As described in this paper, enthalpy arrays could be used as a primary screen for fragment hits with defined modes of action before follow-up by slower methods. Although in this particular case crystallography was not successful determining co-crystal structures of the novel fragments, in a recent talk Michael described a related system which did yield good crystal structures. I look forward to seeing additional applications of this approach.

19F NMR...Just Like 1H NMR

Fluorine is a powerful nucleus for NMR: it has almost the same sensitivity as 1H and is 100% abundant. 19F NMR based screening is relatively new in the pharmaceutical industry. One of the biggest proponents of this approach has been Claudio Dalvit. In 2009, Dalvit and colleagues (J. Am. Chem. Soc. (2009) 131:12949) proposed the LEF (Local Environment of Fluorine) approach which allows for efficient screening of even weak binding fragments containing fluorine and the discovery of fluorophilic protein environments on the target. Despite the obvious advantages of 19F, it still has not been taken up widely in the industry. A new paper in J. Med. Chem. from Amgen may change that.

In this paper, they demonstrate multiple practical applications of 19F in FBDD, essentially demonstrating congruence for 19F-based methods with 1H-based methods. This is a particularly important as most people are conversant with how to understand and utilize 1H-based data; there is no "re-learning" necessary to adopt 19F based data. One potential obstacle to adoption is the argument that the 19F fragments would not be "fragment-y" or would be unlike other libraries and thus have little cross-fertilization. As shown in the table below, their 19F Fragment library is based on typical Ro3 rules with similar size and diversity.

As can be seen here, this library is relatively diverse. The authors argue that ~30% of "Fragment Space" is covered by this library.
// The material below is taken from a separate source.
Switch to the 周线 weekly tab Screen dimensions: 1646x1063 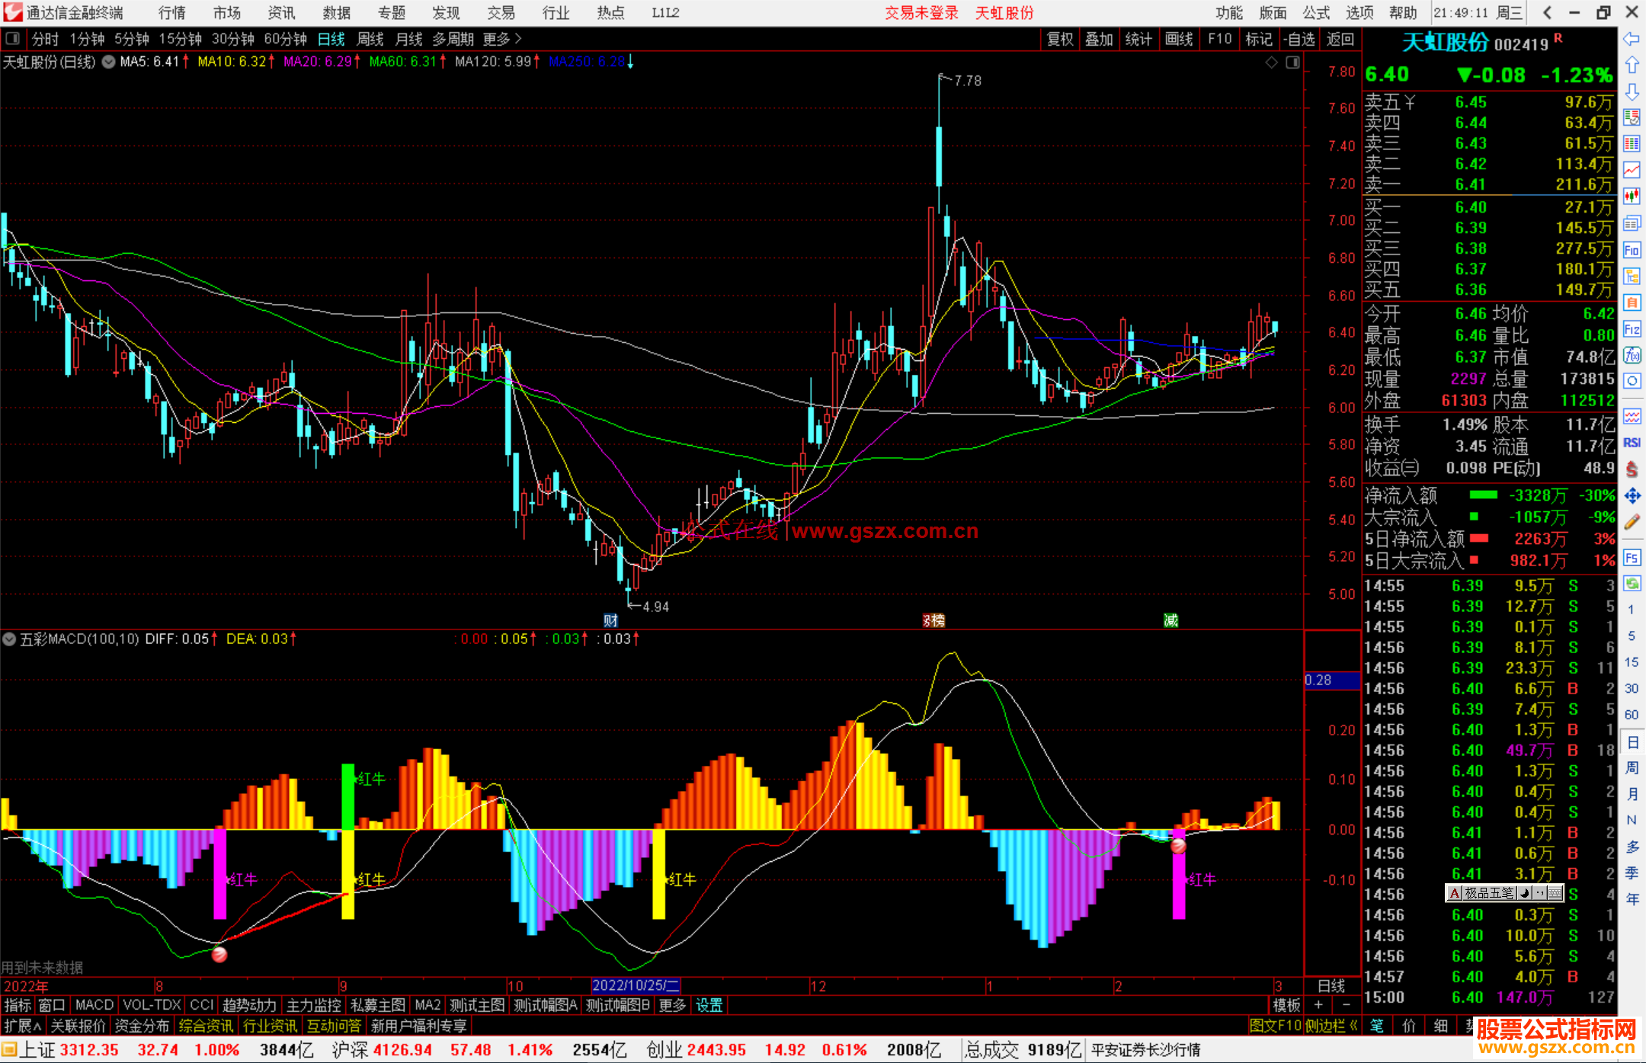tap(370, 39)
But, due to congruency with 1H molecules, this is more than sufficient to give adequate screening hits.The paper demonstrates the utility of this approach on BACE (one of everybody's favorite targets). In less than 24 hours they were able to screen the entire library and identified five compounds (out of 6 hits) for follow-up. They introduce a method for Kd determination by NMR which cannot be done by 1H-based methods, differential Chemical Shift Perturbation: which utilizes changes in the 19F chemical shifts to determine the Kd. In cases where chemical shifts are not observed, the authors state you can use differences in line broadening as the measurement. This is an interesting and novel approach to Kd determination and they validated this approach by using SPR in parallel. The authors also demonstrate that the Holy Grail of FBDD (simultaneous binding fragments) can be identified and oriented based upon 19F-19F iLOE, exactly analogous to 1H-1H NOEs.

This is an excellent paper, that I hope sparks more people to investigate the utility of 19F-based screening and post-screening confirmation.